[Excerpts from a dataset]
════════════════════

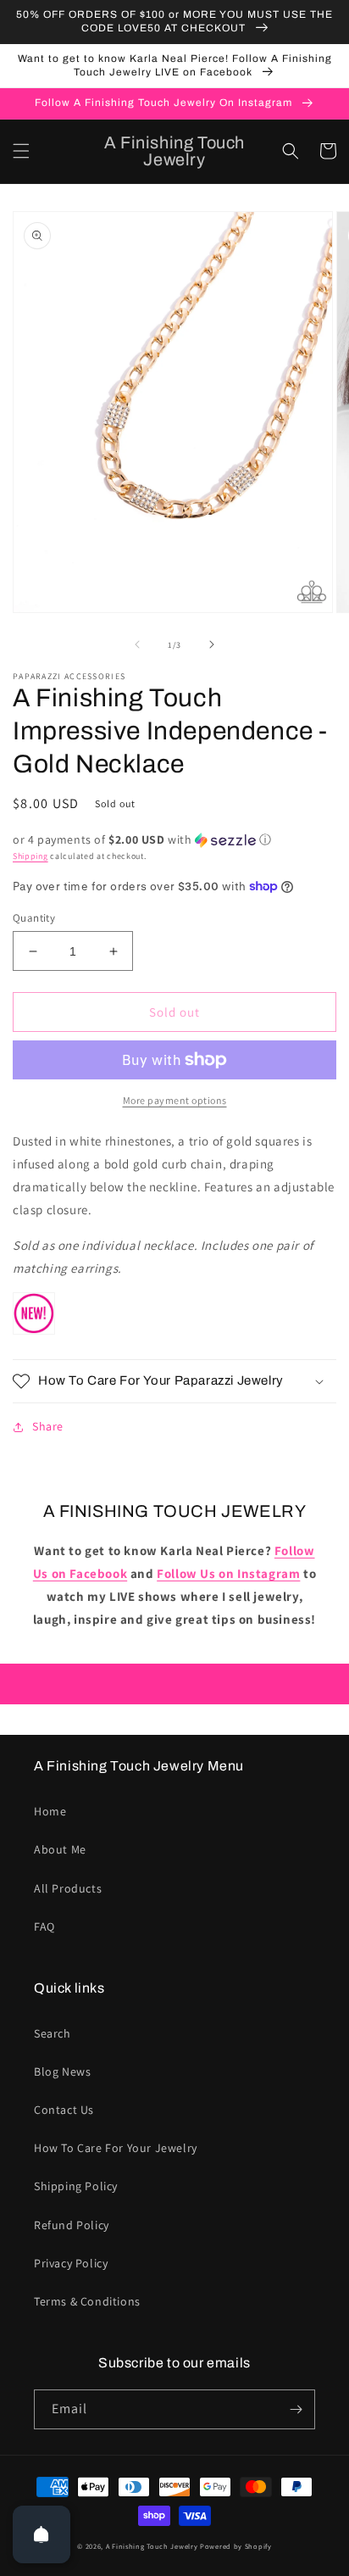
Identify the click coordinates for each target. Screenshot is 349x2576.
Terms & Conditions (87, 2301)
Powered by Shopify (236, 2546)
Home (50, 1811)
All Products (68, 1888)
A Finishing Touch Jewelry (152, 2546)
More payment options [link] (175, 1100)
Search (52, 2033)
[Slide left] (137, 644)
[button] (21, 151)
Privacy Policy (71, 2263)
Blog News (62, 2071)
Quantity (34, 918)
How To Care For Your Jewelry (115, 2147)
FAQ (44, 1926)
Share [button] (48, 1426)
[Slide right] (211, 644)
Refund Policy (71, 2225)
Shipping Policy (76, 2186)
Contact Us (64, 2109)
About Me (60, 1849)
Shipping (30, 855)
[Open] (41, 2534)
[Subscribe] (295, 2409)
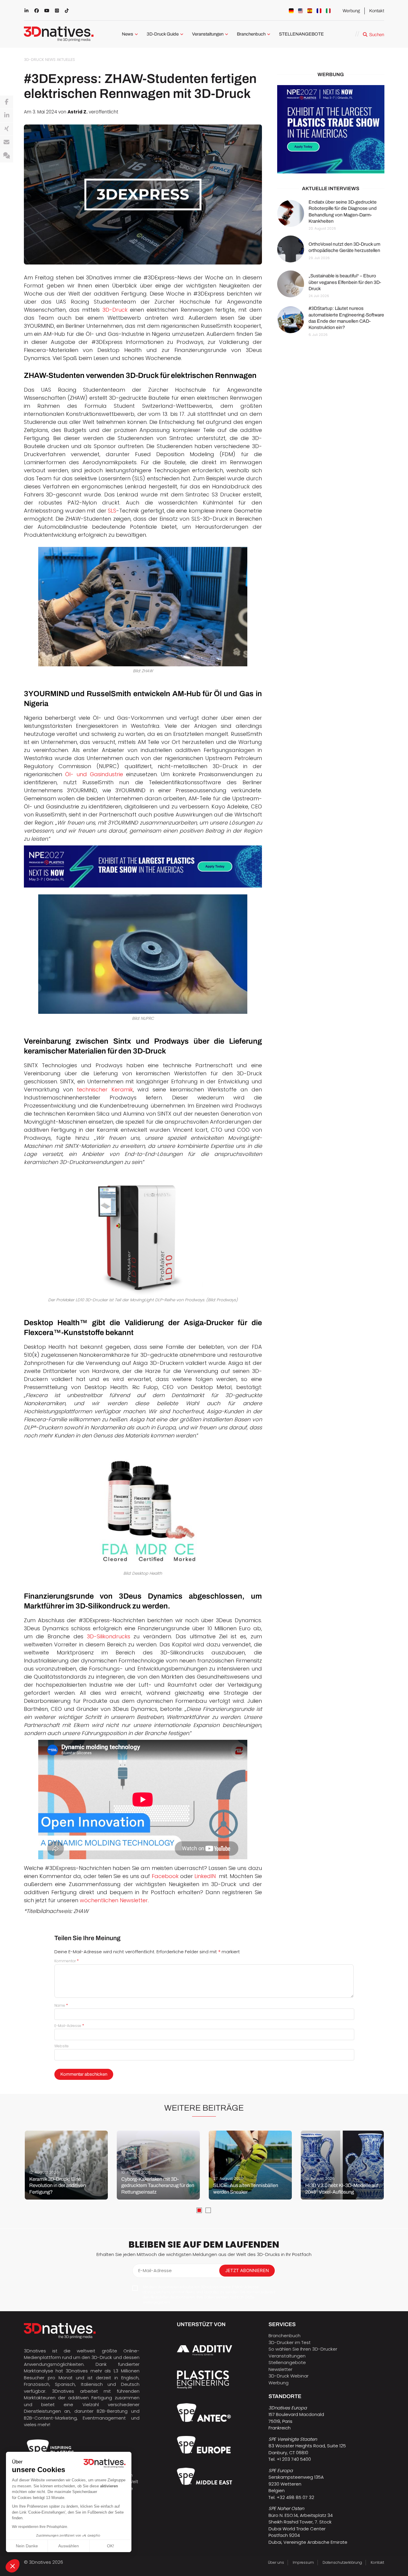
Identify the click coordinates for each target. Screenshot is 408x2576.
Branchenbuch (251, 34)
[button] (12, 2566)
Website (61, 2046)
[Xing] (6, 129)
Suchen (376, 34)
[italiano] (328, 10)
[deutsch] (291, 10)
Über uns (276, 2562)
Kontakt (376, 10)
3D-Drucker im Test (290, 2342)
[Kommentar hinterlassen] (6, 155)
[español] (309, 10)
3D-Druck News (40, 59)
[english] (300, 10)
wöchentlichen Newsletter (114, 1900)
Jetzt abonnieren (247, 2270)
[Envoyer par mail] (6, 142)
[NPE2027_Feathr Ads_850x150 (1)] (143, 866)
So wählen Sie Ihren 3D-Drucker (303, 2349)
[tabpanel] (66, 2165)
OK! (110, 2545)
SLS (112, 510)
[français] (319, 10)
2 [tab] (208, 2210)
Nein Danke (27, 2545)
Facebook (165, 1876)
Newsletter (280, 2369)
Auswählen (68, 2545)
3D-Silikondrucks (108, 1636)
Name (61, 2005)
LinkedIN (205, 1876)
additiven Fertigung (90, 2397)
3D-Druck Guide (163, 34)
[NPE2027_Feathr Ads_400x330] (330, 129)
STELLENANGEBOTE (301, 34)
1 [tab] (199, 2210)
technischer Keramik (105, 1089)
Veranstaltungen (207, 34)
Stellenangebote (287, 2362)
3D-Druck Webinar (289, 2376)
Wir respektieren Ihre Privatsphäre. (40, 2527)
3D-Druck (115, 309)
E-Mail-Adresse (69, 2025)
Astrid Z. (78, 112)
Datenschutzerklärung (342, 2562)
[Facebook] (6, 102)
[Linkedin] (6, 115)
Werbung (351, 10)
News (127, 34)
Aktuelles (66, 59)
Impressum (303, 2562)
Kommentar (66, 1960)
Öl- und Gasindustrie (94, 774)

════════════════════

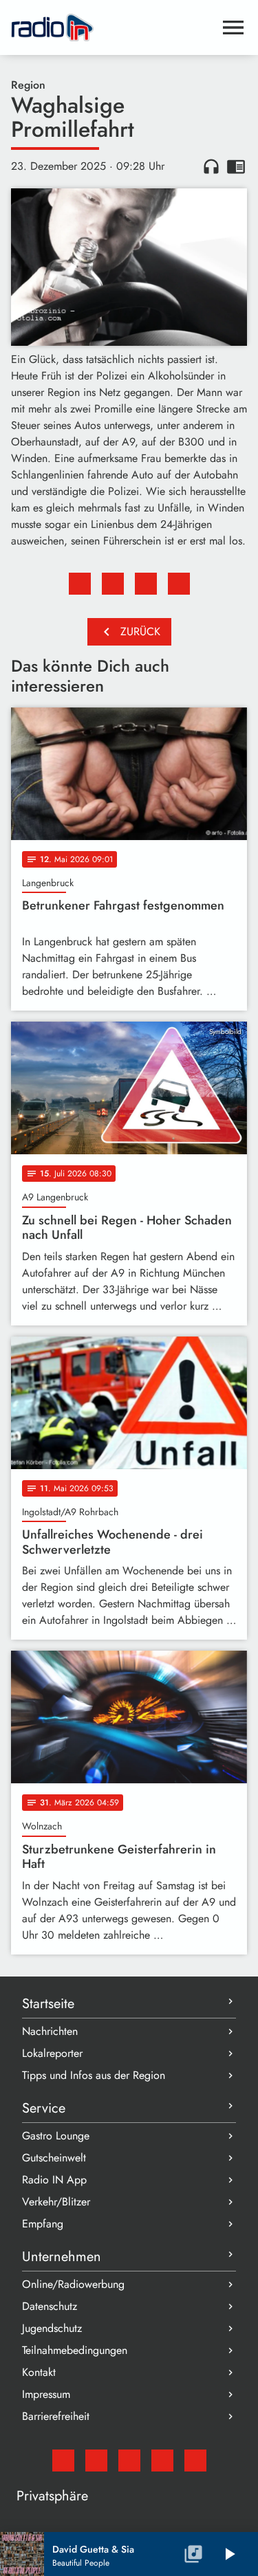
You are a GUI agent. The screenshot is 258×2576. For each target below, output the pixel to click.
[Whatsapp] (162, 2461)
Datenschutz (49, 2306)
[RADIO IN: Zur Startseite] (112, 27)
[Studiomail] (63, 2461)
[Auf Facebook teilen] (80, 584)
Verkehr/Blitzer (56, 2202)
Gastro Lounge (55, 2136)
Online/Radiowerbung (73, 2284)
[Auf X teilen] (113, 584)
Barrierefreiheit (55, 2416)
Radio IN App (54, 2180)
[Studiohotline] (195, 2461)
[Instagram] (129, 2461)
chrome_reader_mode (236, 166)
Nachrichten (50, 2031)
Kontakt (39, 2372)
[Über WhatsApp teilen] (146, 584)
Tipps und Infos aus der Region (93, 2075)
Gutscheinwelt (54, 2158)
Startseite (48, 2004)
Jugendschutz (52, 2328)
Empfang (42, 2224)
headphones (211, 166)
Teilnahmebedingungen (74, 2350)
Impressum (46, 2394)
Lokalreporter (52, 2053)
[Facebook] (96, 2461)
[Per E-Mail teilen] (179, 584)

════════════════════

[WHAT THE TASK REQUIRES]
Where a line of the records has the string "each", copy that line.

[SOLVED PROBLEM]
Identify the click coordinates for each target. Screenshot is 349x2576.
Identify the click coordinates for each target. Screenshot is 408x2576.
You are a GUI agent. The screenshot is 258×2576. For each target below, output the pixel to click.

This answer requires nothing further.